Я узнала подручного Сумасброда. Во имя всех Преисподних, откуда он появился?.. В следующий миг окружающий мир рассыпался искрами, а когда собрался обратно, мы были уже в другом месте. Крики и топот сменились тишиной. Повеяло ароматным воздухом, теплым и влажным. Кругом разливалось сине-зеленое спокойствие, исполненное равновесия. Мы были в доме Сумасброда.
Мне следовало порадоваться убежищу, но что-то я не чувствовала себя в безопасности.
– Что произошло? – спросила я ближайшего богорожденного. – Прошу, объясните! Что я… я ведь что-то сделала, верно? Но что?..
– А ты разве не знаешь? – спросила вторая подручная Сумасброда, женщина.
Она стояла с другой стороны и, по-моему, ушам своим не верила.
– Нет, – ответила я. – И, по сути, я не хотела знать. Но все-таки повторила: – Пожалуйста, объясните…
– Я не знаю, как это у тебя получилось, – медленно проговорила она.
В ее голосе звучало что-то подозрительно похожее на благоговение. Что за чепуха, ведь это она – богиня, а вовсе не я.
– Ни разу не видела, чтобы смертные такое проделывали. Просто твой рисунок…

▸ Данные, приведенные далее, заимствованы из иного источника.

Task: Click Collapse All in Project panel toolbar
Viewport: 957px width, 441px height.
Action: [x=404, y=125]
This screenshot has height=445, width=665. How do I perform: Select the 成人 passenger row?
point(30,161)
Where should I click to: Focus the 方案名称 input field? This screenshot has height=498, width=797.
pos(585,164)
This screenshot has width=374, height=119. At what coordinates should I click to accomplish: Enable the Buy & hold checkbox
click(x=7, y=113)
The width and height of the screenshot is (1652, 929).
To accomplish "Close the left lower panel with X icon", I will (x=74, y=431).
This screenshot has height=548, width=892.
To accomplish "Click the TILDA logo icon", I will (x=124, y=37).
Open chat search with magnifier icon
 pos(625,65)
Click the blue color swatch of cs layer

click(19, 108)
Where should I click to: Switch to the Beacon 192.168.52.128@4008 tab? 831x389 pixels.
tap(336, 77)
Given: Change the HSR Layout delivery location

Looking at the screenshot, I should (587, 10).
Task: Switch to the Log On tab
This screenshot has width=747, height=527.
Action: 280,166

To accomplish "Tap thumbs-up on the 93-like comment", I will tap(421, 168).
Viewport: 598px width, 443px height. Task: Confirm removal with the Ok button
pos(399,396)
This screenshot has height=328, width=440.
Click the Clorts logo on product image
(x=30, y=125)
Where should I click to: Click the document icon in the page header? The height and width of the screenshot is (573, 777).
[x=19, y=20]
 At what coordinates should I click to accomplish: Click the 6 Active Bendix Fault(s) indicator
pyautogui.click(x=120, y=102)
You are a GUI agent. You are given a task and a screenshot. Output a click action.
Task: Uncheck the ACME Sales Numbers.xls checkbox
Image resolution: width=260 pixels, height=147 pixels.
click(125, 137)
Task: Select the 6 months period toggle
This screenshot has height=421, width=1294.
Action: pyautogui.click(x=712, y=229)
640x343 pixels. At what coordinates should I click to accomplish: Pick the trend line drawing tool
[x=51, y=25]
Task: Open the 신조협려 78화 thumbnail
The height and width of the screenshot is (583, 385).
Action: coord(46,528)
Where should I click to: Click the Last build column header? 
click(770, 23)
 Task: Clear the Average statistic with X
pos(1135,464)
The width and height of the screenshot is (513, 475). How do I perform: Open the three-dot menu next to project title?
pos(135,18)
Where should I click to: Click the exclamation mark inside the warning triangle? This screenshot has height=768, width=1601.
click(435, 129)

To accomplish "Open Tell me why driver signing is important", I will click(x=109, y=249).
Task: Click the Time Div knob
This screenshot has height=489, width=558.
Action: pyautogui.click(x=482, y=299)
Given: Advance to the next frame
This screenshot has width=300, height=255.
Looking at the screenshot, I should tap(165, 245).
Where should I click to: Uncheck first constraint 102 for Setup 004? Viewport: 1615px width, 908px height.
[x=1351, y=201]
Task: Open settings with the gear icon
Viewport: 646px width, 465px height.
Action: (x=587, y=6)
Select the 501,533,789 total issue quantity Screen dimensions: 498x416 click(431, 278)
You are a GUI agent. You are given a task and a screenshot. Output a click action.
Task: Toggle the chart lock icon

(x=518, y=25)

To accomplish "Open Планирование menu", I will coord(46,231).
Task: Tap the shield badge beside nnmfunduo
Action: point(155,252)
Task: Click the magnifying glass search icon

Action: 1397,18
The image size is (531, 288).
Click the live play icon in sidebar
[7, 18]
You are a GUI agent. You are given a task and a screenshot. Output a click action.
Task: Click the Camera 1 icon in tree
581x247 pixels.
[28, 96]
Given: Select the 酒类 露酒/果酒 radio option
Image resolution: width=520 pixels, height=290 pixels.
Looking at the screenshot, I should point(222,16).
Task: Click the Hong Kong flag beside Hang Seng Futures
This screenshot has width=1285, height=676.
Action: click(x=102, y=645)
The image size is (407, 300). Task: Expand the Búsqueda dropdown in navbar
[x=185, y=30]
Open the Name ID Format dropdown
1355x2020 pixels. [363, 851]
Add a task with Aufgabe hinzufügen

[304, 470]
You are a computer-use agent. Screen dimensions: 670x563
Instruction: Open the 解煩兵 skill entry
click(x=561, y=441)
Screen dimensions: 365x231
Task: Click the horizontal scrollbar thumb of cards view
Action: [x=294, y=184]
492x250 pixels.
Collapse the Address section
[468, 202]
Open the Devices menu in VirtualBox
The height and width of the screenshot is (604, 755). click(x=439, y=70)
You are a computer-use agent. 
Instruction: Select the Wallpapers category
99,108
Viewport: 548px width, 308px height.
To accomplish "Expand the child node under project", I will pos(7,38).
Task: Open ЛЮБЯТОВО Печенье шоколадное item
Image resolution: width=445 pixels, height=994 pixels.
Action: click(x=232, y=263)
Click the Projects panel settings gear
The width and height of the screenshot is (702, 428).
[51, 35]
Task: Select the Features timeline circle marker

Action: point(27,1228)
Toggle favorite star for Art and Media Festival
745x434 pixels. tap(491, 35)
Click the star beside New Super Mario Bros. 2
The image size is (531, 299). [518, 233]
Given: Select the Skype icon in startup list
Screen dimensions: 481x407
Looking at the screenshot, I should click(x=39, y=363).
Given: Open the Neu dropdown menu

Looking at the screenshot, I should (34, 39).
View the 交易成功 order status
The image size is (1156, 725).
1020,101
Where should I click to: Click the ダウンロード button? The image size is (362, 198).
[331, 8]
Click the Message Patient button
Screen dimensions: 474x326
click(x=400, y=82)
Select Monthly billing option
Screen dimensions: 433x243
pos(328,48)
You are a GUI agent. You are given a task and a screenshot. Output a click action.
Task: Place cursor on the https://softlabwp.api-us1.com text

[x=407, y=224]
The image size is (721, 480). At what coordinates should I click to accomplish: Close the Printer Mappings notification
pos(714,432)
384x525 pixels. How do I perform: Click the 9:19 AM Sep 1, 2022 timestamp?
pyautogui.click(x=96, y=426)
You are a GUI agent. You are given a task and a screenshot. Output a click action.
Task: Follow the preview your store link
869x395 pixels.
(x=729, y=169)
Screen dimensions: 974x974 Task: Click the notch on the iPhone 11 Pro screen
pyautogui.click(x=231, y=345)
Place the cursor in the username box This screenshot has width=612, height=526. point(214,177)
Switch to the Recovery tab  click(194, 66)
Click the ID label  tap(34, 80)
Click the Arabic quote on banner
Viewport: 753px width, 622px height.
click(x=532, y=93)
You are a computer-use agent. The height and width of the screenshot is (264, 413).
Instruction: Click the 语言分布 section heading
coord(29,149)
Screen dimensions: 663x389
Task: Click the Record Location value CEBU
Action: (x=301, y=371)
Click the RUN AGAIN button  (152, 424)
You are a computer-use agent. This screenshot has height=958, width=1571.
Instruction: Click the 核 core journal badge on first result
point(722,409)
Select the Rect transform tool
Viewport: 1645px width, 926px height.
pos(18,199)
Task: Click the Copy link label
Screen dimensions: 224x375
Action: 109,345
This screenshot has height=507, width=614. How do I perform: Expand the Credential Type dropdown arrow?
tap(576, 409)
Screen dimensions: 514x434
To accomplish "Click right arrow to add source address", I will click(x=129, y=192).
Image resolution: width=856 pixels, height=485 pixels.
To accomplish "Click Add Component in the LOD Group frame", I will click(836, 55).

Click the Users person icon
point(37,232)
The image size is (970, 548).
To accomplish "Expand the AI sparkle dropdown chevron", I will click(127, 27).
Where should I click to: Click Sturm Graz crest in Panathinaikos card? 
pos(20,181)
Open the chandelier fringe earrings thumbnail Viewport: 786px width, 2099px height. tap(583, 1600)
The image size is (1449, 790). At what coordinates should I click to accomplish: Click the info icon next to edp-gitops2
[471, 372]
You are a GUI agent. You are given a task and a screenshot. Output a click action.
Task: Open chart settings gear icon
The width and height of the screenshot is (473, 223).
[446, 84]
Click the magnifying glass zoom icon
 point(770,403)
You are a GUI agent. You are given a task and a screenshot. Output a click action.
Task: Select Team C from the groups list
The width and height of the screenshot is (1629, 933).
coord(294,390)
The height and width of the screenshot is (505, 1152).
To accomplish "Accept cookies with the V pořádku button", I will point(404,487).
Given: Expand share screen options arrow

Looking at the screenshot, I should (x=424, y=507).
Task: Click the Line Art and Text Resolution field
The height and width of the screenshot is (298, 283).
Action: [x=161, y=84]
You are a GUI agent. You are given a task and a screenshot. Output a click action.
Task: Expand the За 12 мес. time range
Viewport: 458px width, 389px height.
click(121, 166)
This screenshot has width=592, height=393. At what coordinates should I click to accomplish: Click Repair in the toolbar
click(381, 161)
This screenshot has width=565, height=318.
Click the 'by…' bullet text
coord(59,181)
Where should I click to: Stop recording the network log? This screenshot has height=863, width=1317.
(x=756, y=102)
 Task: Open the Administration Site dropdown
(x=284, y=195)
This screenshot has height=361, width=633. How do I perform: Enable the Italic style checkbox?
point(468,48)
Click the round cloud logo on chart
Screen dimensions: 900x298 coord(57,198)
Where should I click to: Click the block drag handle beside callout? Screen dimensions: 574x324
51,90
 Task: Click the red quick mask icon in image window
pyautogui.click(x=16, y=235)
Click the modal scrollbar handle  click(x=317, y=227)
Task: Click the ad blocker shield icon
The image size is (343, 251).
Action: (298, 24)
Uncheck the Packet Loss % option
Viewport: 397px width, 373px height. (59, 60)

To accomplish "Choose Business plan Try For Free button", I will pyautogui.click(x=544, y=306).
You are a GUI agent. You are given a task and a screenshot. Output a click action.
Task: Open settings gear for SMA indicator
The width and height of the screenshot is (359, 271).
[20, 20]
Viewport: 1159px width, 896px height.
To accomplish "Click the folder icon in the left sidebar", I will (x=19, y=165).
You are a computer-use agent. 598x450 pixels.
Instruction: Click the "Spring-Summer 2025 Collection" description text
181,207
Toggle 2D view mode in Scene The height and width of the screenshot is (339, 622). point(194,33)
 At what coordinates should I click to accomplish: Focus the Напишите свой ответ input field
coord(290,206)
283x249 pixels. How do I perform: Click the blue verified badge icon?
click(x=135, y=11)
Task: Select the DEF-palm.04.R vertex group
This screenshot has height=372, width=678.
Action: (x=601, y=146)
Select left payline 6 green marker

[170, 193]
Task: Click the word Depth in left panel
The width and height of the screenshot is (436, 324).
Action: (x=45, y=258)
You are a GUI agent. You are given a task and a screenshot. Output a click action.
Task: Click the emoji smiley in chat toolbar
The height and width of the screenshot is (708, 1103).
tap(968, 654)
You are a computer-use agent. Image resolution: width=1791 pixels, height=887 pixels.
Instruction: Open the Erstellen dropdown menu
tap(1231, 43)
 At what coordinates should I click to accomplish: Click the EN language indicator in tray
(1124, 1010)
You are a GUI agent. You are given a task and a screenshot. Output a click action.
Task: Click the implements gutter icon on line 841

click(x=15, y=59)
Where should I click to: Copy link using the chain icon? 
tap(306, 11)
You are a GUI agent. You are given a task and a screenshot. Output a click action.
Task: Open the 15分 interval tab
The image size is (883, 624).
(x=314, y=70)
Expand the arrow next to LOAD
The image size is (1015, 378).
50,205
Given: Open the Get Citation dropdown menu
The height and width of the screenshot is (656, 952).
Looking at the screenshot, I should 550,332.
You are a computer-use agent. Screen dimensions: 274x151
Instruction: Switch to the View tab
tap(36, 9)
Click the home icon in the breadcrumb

Она умолкла, не договорив.
– Он стал энармхукдаталвасл, хотя и не вполне шуван, – произнес ее напарник.
Слова божественного языка коротко кольнули мне глаза, и я невольно зажмурилась. Такое у меня свойство, чуть что – жмуриться. Почему, кстати, больно стало именно глазам? По каждому словно ударили изнутри. А богорожденный продолжал:
– Твой рисунок сотворил путь и на мгновение соединил два мира, разделенные миллионами звезд. Жуткая штука!
Я принялась тереть глаза. Не помогло: боль коренилась слишком глубоко.
– Не понимаю! – пожаловалась я. – Выражайся по-человечески!
Не хочу, не хочу, не хочу ничего знать…
– Ты создала дверь, – сказал он. – И Блюстители Порядка в нее провалились, но не до конца. Магия выгорела прежде, чем они успели бы полностью проскочить. Теперь дошло?
– Я… – Нет, не может быть, невозможно. – Это же был просто рисунок мелом на мостовой…
Я не говорила, а шептала.
– Ты до половины уронила их в другой мир, – внесла окончательную ясность женщина. – А потом захлопнула дверь. И их разрезало пополам. Вот что ты сделала. Уразумела?
Я уразумела.
И закричала. Я кричала не переставая. Потом один из них что-то предпринял, и я потеряла сознание.